• _Required work_
Within the entries below, output exactly the lines between the line containing "This screenshot has" and the line containing "The image size is (1152, 759).", inclusive, and omit any picture.

• _The data_
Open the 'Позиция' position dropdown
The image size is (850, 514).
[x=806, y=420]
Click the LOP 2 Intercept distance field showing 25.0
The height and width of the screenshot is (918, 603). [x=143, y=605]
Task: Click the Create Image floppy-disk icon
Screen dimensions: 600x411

==

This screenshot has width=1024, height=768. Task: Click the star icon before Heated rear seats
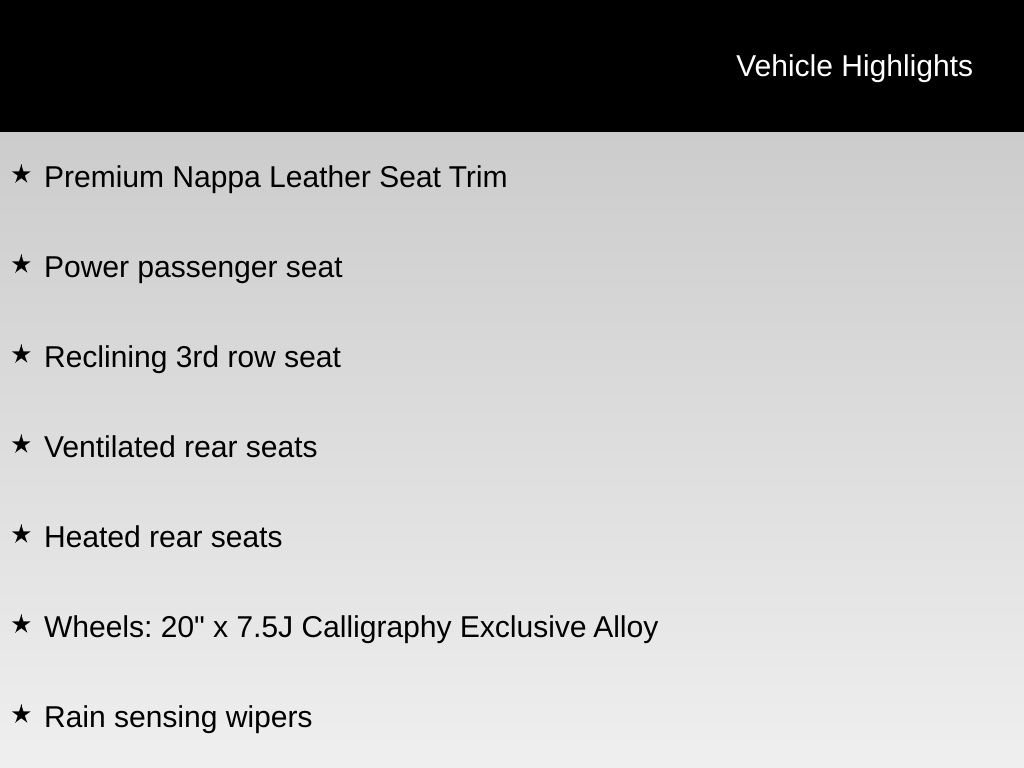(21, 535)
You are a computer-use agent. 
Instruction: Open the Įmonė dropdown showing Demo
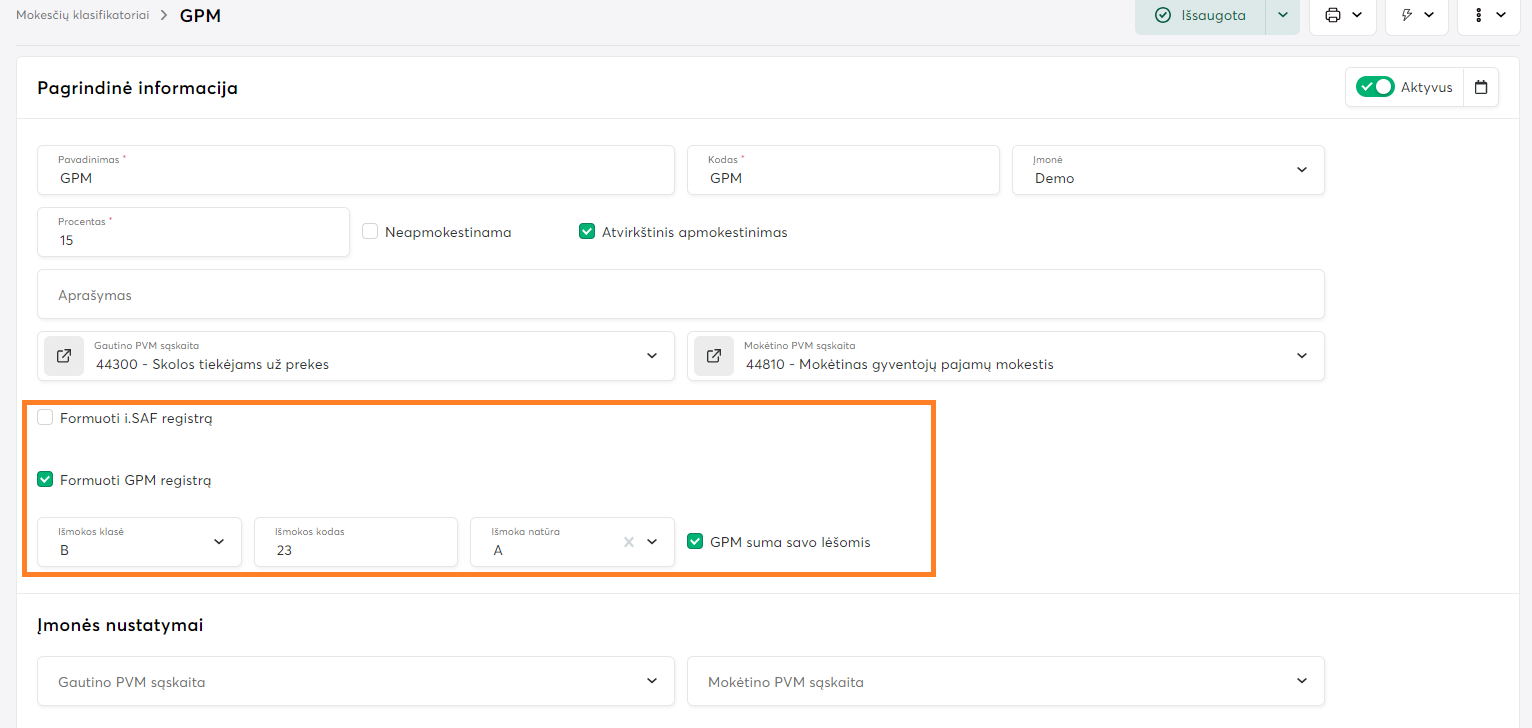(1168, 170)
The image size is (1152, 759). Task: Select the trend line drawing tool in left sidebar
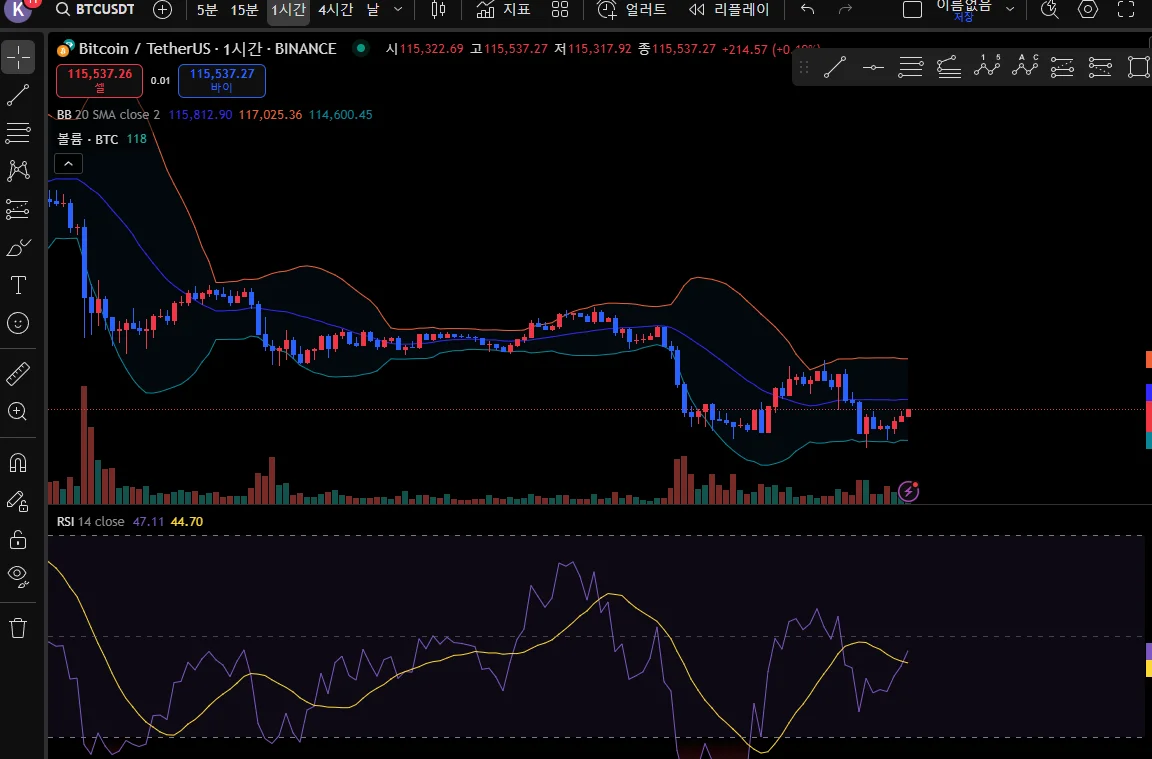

• _Task response_
This screenshot has width=1024, height=768. Task: Click the star icon before Heated rear seats
(21, 535)
You are a computer-use agent. 
Instruction: Open the Įmonė dropdown showing Demo
(1168, 170)
The image size is (1152, 759). Task: Select the trend line drawing tool in left sidebar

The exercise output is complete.